CHATEAU de CHAMBORD 1
Chambord ! D’où que vous arriviez, au moins sur 3 des points cardinaux, surgit à l’horizon, dominant la plaine solognote, cet incroyable silhouette massive mais aérienne, d’une majesté à la fois géométrique et fantasque qui a tant nourri estampes, dessins, gravures, lithographies, peintures, photographies, cinéma. Un vrai Mythe !
Voici la façade nord-ouest (156 mètres), la plus emblématique, la plus renommée, dessinée et peinte des myriades de fois dès le XVIè et… immensément photographiée !

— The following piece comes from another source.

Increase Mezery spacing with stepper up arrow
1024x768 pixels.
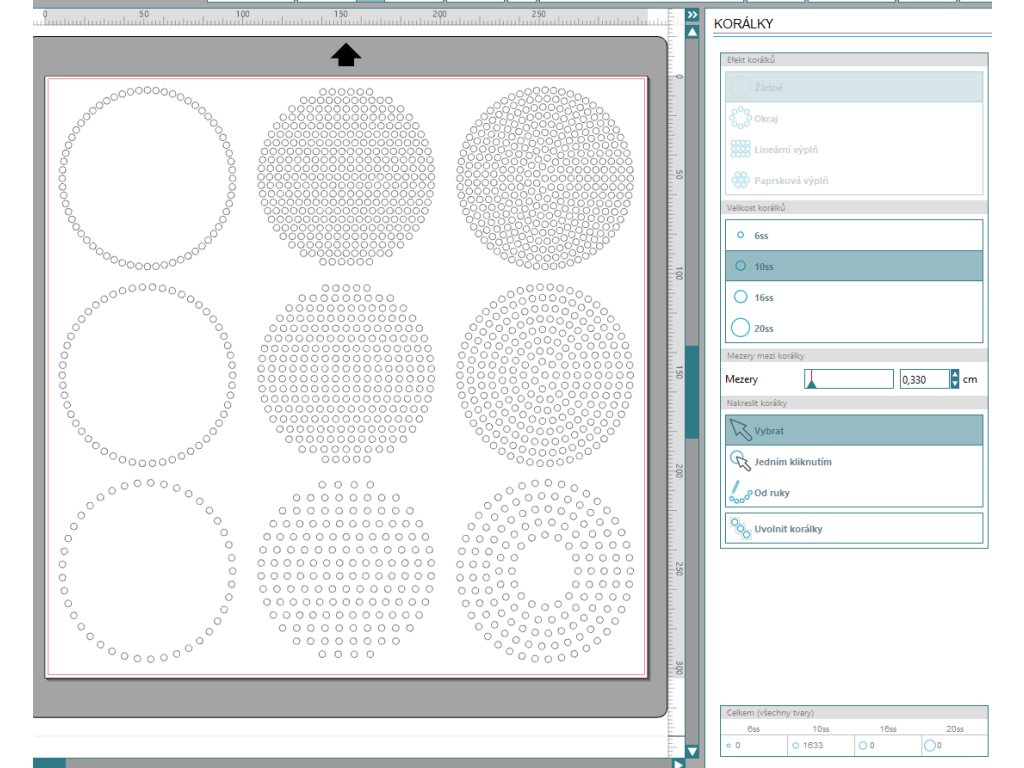tap(955, 375)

La plus «lisible» aussi : ce quadrillage régulier, tout à fait caractéristique des constructions de la Renaissance comme on l’a déjà vu ! Le rythme des pilastres, les bandeaux moulurés séparant visuellement les niveaux habitables, toute une trame enserrant les ouvertures, le Donjon trapu ceint de ses massives tours rondes, râblées, les toitures échevelées et fantasques : Géométrie, ordre et beauté, luxe calme et volupté.
A gauche du donjon, l’aile royale avec les appartements de François 1er au premier étage, à droite, symétriquement (ou presque !) l’aile de la Chapelle
Né de la pierre, roche surgie des marais, érection tellurique et minérale émergeant des eaux : c’est par une lettre datée du 6 septembre 1519 que François Ier ordonne la construction officielle de Chambord : « Comme nous ayons puis nagueres ordonné faire construire, bastir et ediffier ung bel, grant et sumptueux ediffice au lieu et place de Chambort, en nostre conté de Bloys, selon l’ordonnance et devis que en avons faict ». Bâti comme un défi !

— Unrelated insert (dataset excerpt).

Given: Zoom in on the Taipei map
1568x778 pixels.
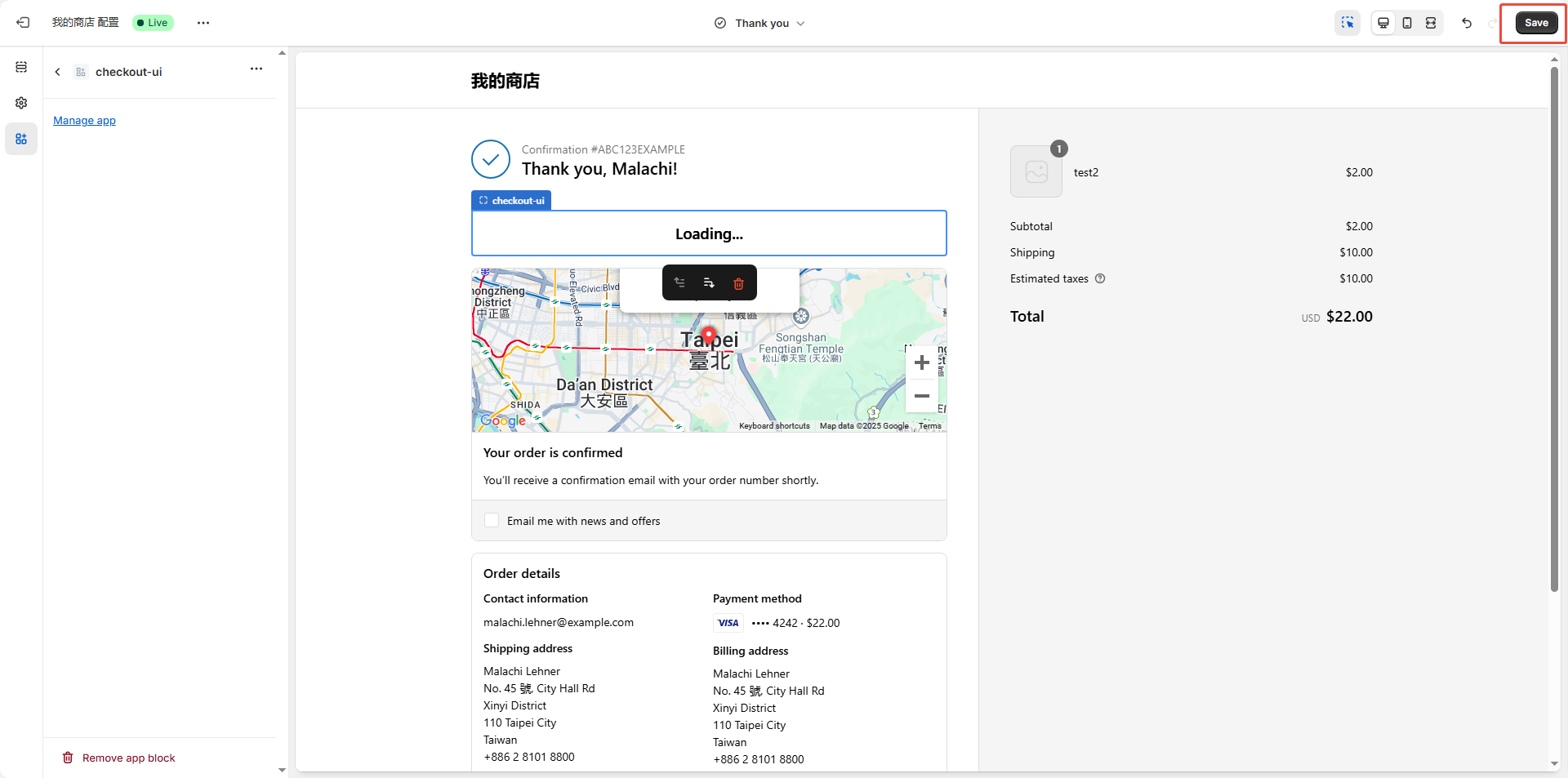Looking at the screenshot, I should [921, 363].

Franchissons la vaste enceinte rectangulaire, bordée d’une fausse braie, cantonnée de tours rondes et… nous voici dans la cour d’honneur. Dressé comme une falaise voici le Donjon, puissant, classique, carré, à 4 tours d’angle, rondes. Énorme cube de pierre de 45 m de côté sans les tours d’angle.
A l’intérieur, l’espace s’organise selon le plan d’une croix grecque (c’est à dire à branches égales) formée par quatre vastes salles. Au centre de la croix prend place l’escalier à double révolution qui gère sur 3 étages l’accès aux 4 logis carrés en forme de croix et aux 4 logis de tour à chaque angle, logis du roi et de sa cour.
Flaminia Bardati et Eric Johannot on réalisé ce croquis montrant à l’évidence la superposition du plan du donjon du château de Chenonceau en noir et celui de Chambord en orange. Le premier donjon en carré de Thomas Bohier à Chenonceau en croix grecque lui aussi (cf Chenonceau 1 ), paraît bien inspirer celui de Chambord… en beaucoup moins monumental : changement d’échelle et … d’ambition !
Ce plan « centré » en croix grecque, répété d’étage en étage, est sans équivalent en France à cette époque, en particulier pour un édifice civil alors que en Italie cette configuration est d’usage pour construire des bâtiments religieux.
Un panneau dont je vous épargne la photo, explique que le cercle et le carré sont les formes parfaites, les éléments de l’harmonie cosmique et c’est à elles que recourt l’architecte pour célébrer le divin, à l’instar de la basilique Saint-Pierre de Rome dont les plans ont été conçus en 1506 par Bramante ou de Sainte Sophie de Constantinople élevé par l’empereur Justinien en… 532 !
Géométrie harmonieuse et variations délicates caractérisent la forme et la disposition des ouvertures, fruit d’une architecture cérébrale mais où la dissymétrie n’est point bannie.
Pénétrons dans le donjon. La surprise est grande de « tomber » sur… l’escalier central en lieu et place d’une salle de réception, d’un large vestibule d’accueil, d’une antichambre, d’une rotonde, que sais-je ? C’est pourtant l’entrée officielle ! Il s’impose ici, incontournable, en plein centre névralgique du donjon, au coeur même des quatre bras de la salle en croix, avec ses 9 mètres de diamètre. Une invitation pressante à … monter, quasi impérative, happés, aspirés qu’on se sent, par la lumière descendant à flots inépuisables de la lanterne !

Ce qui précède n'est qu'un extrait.